Labor could also do worse than to look to Nordic style labour market initiatives (leading to full employment) ; and stronger welfare states, with a stronger social wage. Over several terms of government Labor should have to goal of reaching the OECD average in terms of ‘the size of government’ ; interpreted as the revenue/expenditure nexus.
But when capitalists start demanding the rescission of labour rights ; including increases in the age of retirement ; in order to extend the market – what should we do? Do we concede that ‘managing capitalism’ means at a certain point we have to capitulate to the capitalists’ terms? Or do we have an alternative in mind? And what form would such an alternative take?

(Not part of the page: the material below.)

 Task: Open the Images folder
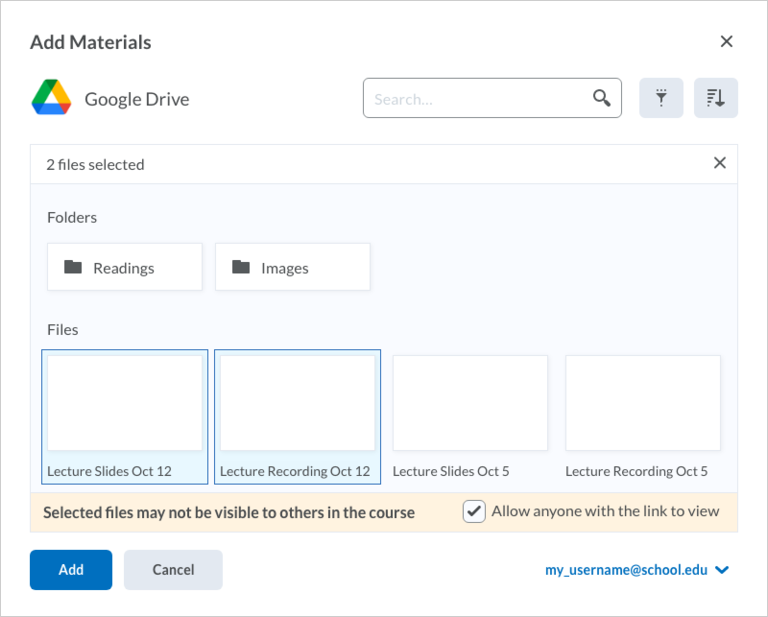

Further: how do we manage other sectors of the economy – eg: Education? Do we accept the logic of commodification as inevitable under capitalism (with ‘no way out of capitalism’ as well); or do we have a notion of education as a ‘social good’ – as part of a ‘good society’? And what do we do when corporations press for a commodified education system concerned primarily with ‘labour market requirements’ ; and no consideration for ‘the good society’ ; as expressed through an educated and active citizenry?

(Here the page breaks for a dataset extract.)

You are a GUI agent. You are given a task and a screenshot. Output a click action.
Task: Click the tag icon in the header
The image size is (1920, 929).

Further talk of a ‘Guaranteed Minimum Income’ is popular ; but what form would it take? How generous would it be? What rewards would be passed on to the working poor as well; again to prevent the Right playing the working poor off against the unemployed? (including people on the GMI) Effective elimination of a ‘reserve army of labour’ could shift the balance in favour of organised labour. But also: how far will automation actually go?
re: capital flight – we also have to be aware that education and infrastructure are ‘pull factors’ for investment as well. As could be natural public monopolies passing on efficiencies to the broader economy. And again: domestic capitalists realise wage stagnation has ‘gone too far’. There’s room to move ; but primarily Labor cannot allow itself to be scared into submission every time the BCA starts arguing for austerity again. One of the things about ‘class struggle’ is that if you don’t fight then you lose. Labor governments which oversee capitalist economies on capitalists’ terms have conceded the most important ground before the battle even begins. The Mining Tax was one such example ; but smart politics should have dictated its implementation early in the electoral cycle – with ample opportunity to show ‘the sky would not fall in’. But if we want to mobilise the social forces necessary for change then arguably we most play a core role in leading that struggle. We cannot just ‘take it as a given’ that class struggle is at a low ebb ; and that that leaves no option but capitulation in both words deeds.